What is expected: Your task is to gather the lines below that hold the string "computer".

Input records:
-------------------------
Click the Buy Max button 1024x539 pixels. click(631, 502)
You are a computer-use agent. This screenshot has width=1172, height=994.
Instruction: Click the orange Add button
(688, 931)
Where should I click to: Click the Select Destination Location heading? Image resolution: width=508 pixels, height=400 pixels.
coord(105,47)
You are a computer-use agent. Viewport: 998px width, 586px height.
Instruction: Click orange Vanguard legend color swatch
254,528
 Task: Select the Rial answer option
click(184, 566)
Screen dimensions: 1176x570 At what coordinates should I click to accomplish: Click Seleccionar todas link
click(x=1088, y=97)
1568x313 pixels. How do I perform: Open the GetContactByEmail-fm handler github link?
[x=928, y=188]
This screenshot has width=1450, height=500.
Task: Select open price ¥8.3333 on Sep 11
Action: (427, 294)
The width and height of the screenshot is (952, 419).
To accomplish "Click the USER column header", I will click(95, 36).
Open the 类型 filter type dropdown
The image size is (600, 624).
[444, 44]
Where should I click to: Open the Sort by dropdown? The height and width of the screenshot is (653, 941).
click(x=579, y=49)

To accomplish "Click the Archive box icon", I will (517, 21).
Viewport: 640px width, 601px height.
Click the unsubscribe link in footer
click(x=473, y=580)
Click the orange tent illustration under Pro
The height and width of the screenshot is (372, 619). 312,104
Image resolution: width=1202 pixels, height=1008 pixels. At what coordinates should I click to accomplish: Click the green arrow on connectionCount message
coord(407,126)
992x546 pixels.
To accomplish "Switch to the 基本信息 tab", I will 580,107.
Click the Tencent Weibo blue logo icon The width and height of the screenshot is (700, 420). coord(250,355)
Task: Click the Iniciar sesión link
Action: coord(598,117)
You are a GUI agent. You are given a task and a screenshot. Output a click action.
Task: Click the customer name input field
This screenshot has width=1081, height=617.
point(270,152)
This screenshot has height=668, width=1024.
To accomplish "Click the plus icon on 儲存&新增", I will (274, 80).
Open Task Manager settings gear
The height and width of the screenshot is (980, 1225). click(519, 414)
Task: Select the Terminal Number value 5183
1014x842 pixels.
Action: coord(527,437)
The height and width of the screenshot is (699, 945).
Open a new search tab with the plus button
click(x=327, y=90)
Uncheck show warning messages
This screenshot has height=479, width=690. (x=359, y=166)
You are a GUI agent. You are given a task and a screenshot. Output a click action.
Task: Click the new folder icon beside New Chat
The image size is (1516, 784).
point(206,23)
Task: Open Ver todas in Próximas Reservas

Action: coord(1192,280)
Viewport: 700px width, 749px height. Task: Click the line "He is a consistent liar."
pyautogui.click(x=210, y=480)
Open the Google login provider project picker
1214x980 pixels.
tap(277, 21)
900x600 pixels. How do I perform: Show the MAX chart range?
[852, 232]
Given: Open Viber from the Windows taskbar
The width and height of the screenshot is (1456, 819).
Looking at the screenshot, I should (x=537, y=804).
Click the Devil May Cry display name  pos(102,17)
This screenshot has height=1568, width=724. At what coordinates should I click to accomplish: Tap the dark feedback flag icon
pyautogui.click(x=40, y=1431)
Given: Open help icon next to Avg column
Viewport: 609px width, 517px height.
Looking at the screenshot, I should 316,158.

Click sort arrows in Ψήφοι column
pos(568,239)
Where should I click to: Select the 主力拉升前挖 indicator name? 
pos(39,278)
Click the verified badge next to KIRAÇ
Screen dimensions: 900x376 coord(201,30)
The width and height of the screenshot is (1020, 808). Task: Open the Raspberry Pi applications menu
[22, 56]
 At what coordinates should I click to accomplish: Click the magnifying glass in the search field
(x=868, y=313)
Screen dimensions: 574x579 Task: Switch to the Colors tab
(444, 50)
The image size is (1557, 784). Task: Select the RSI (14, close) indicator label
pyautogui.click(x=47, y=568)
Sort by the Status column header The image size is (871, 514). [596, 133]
-------------------------
Output of the task:
You are a computer-use agent. This screenshot has width=1172, height=994.
You are a computer-use agent. Viewport: 998px width, 586px height.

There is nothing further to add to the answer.